Backstory and Context
The historic Orpheum Theatre, located right on Beale Street, is a historic Memphis landmark. The theater began as the Grand Opera House in 1890 and was a part of the Vaudeville circuit. In 1907 the theater’s name changed to The Orpheum after the vaudeville circuit it was part of. However, the original building burnt to the ground in 1923. In 1928 the building would be rebuilt and look totally different. The 1.8 million dollar theater design would channel the common movie palace designs of that era. It would contain large draperies, chandeliers, and a Wurlitzer Pipe Organ. From the 1940s to the 1970s it would be used predominantly as a movie theater.

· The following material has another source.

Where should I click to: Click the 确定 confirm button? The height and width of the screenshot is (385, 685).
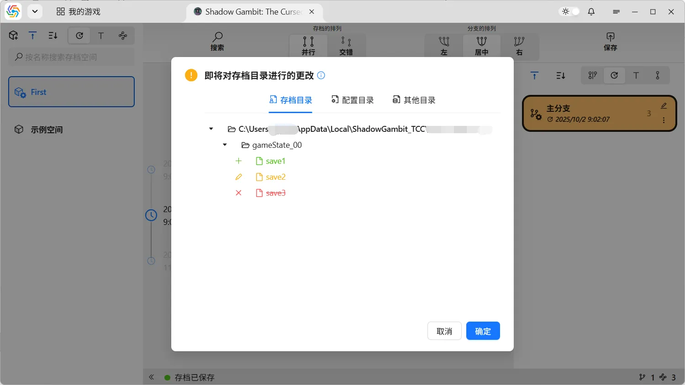click(483, 331)
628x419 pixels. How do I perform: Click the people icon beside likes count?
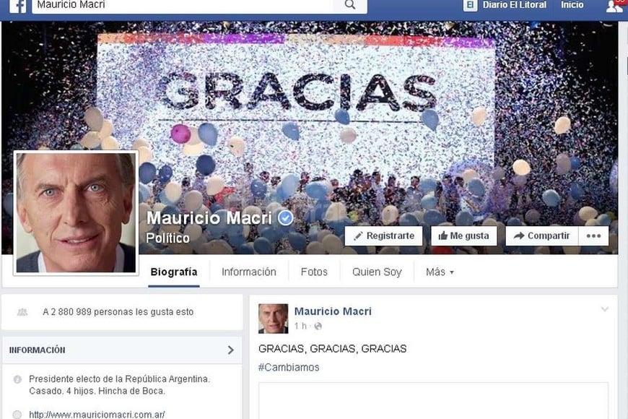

The theater sold in 1976 and was saved from demolition by the Memphis Development Foundation because they wanted to refurbish it to bring Broadway productions to the city. In 1982 it received 5 million dollars worth of renovations including lighting, orchestra pit expansion, restroom and dressing room upgrades. It re-opened in 1984. From 1996-1997 it underwent an additional 8 million dollar upgrade the gold-leafed the walls, provided new updated technology, and extended the stage to accommodate more Broadway productions like Phantom of the Opera and Beauty and the Beast. Nowadays the theater is a venue for around 8 Broadway shows a year, concerts, and the Memphis Ballet and Opera Memphis.